The landscape of Hardy’s Wessex is far from uniform. Its variety is striking, from the Vale of the Little Dairies to the wilds of Egdon Heath and the inspiring Wessex Heights. Its core is Hardy’s native parish of Stinsford (the ‘Mellstock’ of the novels). Hardy was born here in a cottage at Higher Bockhampton in 1840. This was then a wild, lonely place where ‘snakes and efts swarmed in the summer days, and nightly bats would fly about our bedrooms’. The most prominent features of Hardy’s boyhood environment were the Heath and the River Frome, which separates Bockhampton from the county town of Dorchester. Hardy gave the individual heaths, which extend to Poole Harbour, the collective name of Egdon Heath, where the outlook was ‘lone and bare’. The wild beauty of this excited Hardy’s imagination, especially in The Return of the Native, where Clym Yeobright ‘was permeated with its scenes, with its substance, and with its odours’. In The Mayor of Casterbridge, Hardy described the heath as ‘that ancient country whose surface never had been stirred to a finger’s depth, save by the scratching of rabbits, since brushed by the feet of the earliest tribes’. Only small pockets of this heathland have survived the agricultural improvements and the dense conifer afforestation of the 20th century,

The River Frome flows eastwards to Poole Harbour. Its green, fertile valley was where the waters ‘were as clear as the pure River of Life shown to the Evangelist, rapid as the shadow of a cloud, with pebbly shallows that prattled to the sky all day long’. In autumn the river filled up and ‘the smallest gullies were all full; there was no taking short cuts anywhere, and foot passengers were compelled to follow the permanent ways’. Angel Clare courted Tess here, ‘in the valley her spirits up wonderfully’ upon first sight. This is still a lush, dairy-farming landscape, although the milkmaids have been replaced by machines. Here was a rich seam from which Hardy could link the environment with human emotions, as in Tess of the d’Urbervilles: ‘Amid the oozing fatness and warm ferments of the Froom Vale, at a season when the rush of juices could almost be heard below the hiss of fertilization, it was impossible that the most fanciful love should not grow passionate. The ready bosoms existing there were impregnated by their surroundings’.

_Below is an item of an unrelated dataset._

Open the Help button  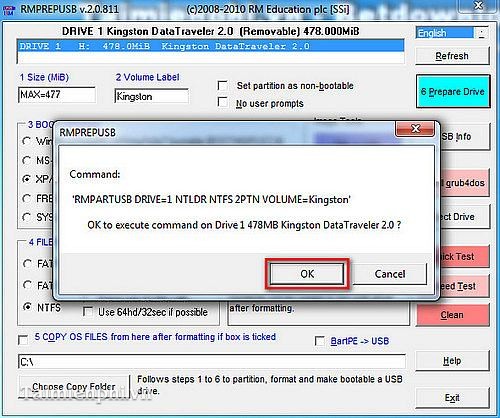pyautogui.click(x=452, y=361)
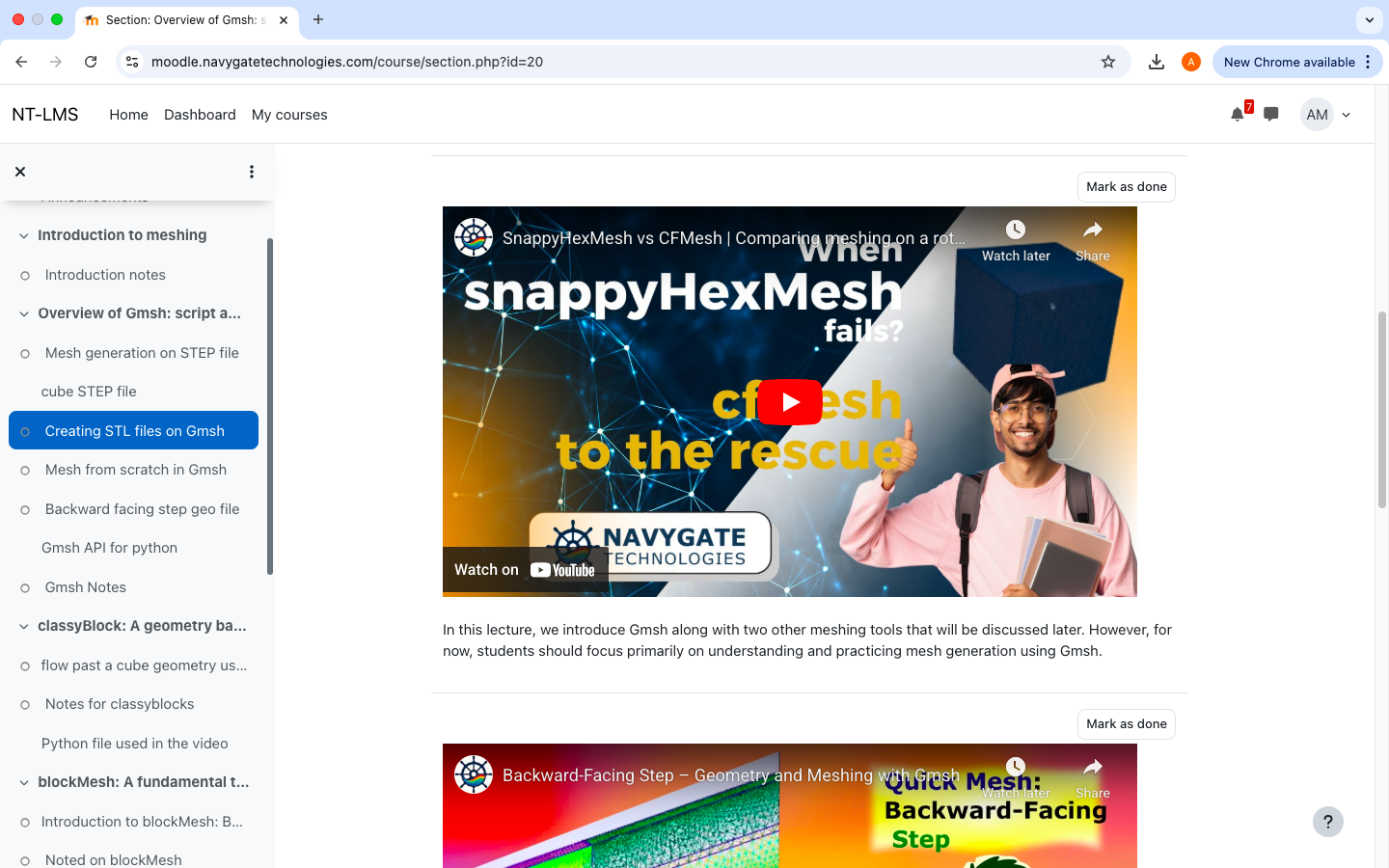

The Vale of Blackmoor, or Blackmore, was the home of Tess. Its gateway is Sturminster Newton, past which flows the River Stour and it is best seen from the surrounding heights. The river and its tributaries give the vale its character, enhanced by the villages which cluster on islands of higher ground above land liable to flooding. Hardy wrote in The Woodlanders that the Vale ‘cannot be regarded as inferior to any inland scenery of the sort in the west of England, or perhaps anywhere in the Kingdom’. The heavy clay soil is the kind where Hardy felt ‘superstitions linger longest’. The trees relate to humans, as in The Woodlanders, when Marty South remarked that the young pines she was planting seemed to ‘sigh because they are very sorry to begin life in earnest - just as we be’.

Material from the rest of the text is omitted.